For about two months I have gone back and forth about saying something as your pastor about the upcoming presidential election.  On one hand, I wanted to buck the movement that suggests that because the church has a tax-exempt status it ought to not comment on politics (whether the church has that status in a culture or not, it’s certainly not defined by that).  And on the other, I have found the political theater of the past eighteen months so sticky.  We are currently re-visioning what American politics actually consists of with the heightened level of destructive rhetoric we are seeing.

But I have decided at last to put some thoughts down.  Here they are. 

  1. The election has played out in a context of profound immaturity.  “Are grapes gathered from thornbushes, or figs from thistles?” asks Jesus.  In American politics they certainly are.  The way we evaluate candidates is so unwise.  George Bush remains the primary example.  It is likely he was elected by the American people because of his profession of faith in Jesus Christ.  While I have great personal respect not only for him but also for his office, we can see that he often was not able to respond as Jesus Christ would have responded in the same situation.  We no longer have a system of discovering political candidates who are like Him in character and magnificence.  Here is something you have heard me say in other contexts and is true here too:  profession is of very little value.  What matters is what we can do.
  2. Neither of the current candidates seem to work from a robust or radiant faith in Jesus Christ.  Now I can only make that statement on basis of what has been presented of them and their philosophies to governing.  Neither one defines reality as Jesus does.  It can be easily shown that neither one is proposing directions that will easily lead to the fundamental goodness and greater happiness of Americans.  While each are truly inspiring, generous and magnanimous in their own ways, neither have consistent track records of causing others to live lives that are consistently more full and ethical.  I am trying to look here at their “fruits” (Matt. 7:16) as best as I have been able to make them out and make sure they correspond with the kind of “tree” they each claim to be.  I would hope and expect others to do no less of me.
  3.  What I am left to evaluate are the party platforms.  And contrary to Eastern thought which emphasizes balance, what we have here are not polar opposites but distinct points along a process of cultural decay.  You simply have to review the process of how the Roman Empire fell to see that America has entered that same process.  The current republican platform assumes less decay and the current democratic platform assumes more.  Given the inevitability of cultural decay when knowledge of God is not retained in a society, the choice between the platforms is merely a matter of pragmatics. 

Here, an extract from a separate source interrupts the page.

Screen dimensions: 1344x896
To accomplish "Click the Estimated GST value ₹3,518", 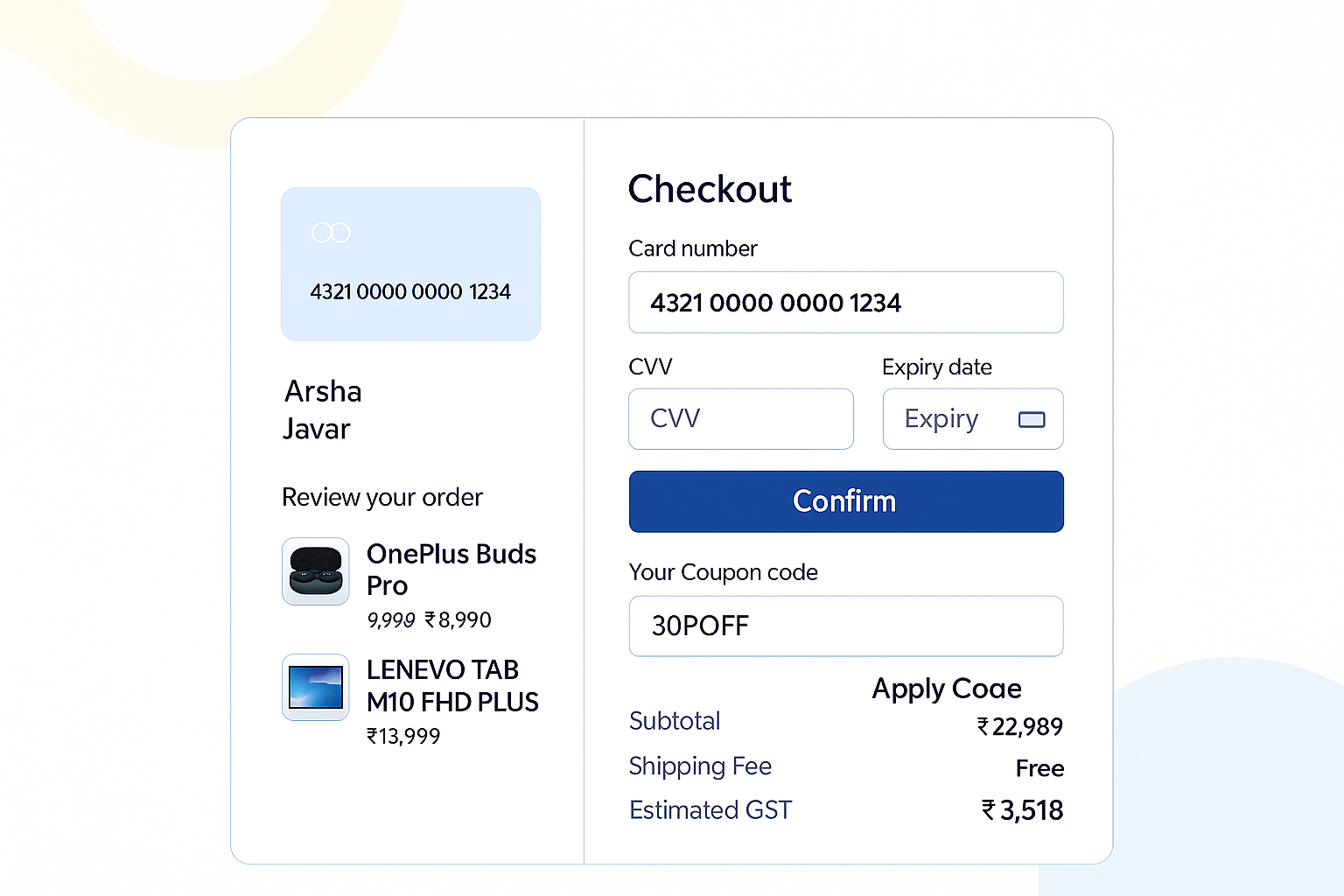I will click(1021, 811).
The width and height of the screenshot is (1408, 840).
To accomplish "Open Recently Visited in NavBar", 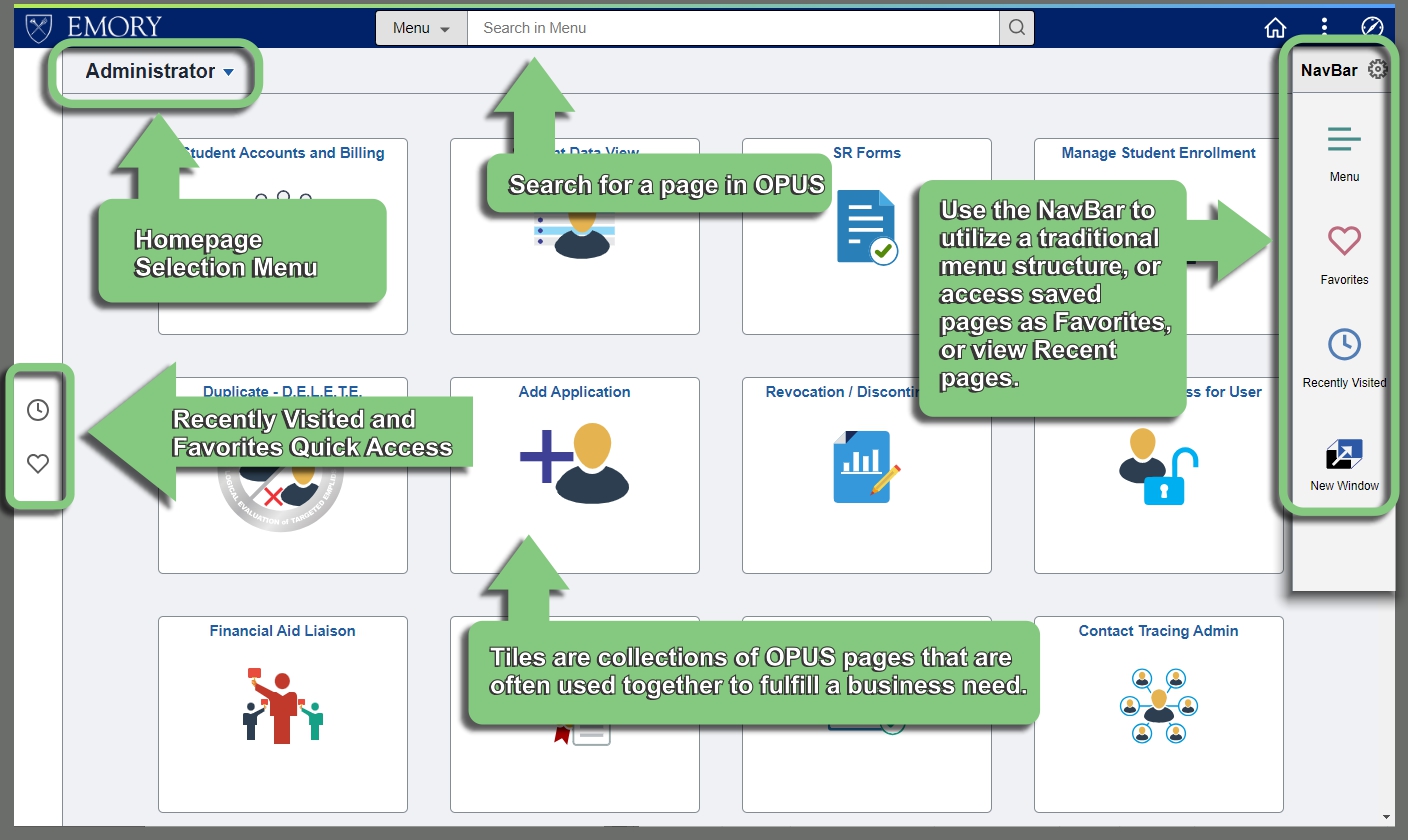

I make no recommendation as to who to vote for nor will I be revealing who I vote for.  What I do counsel each of you to do is not merely to “vote” but “vote with intention”; that is to say, have your vote be compelled by your vision of how life ought to be.  I hope and pray that you understand what the Kingdom of God is and what it offers to those who choose to live in it now.  If your vote is compelled by such a vision then I will be thrilled about it.  If your vote is otherwise compelled by the massive political theater that is constantly before us, then God help us all.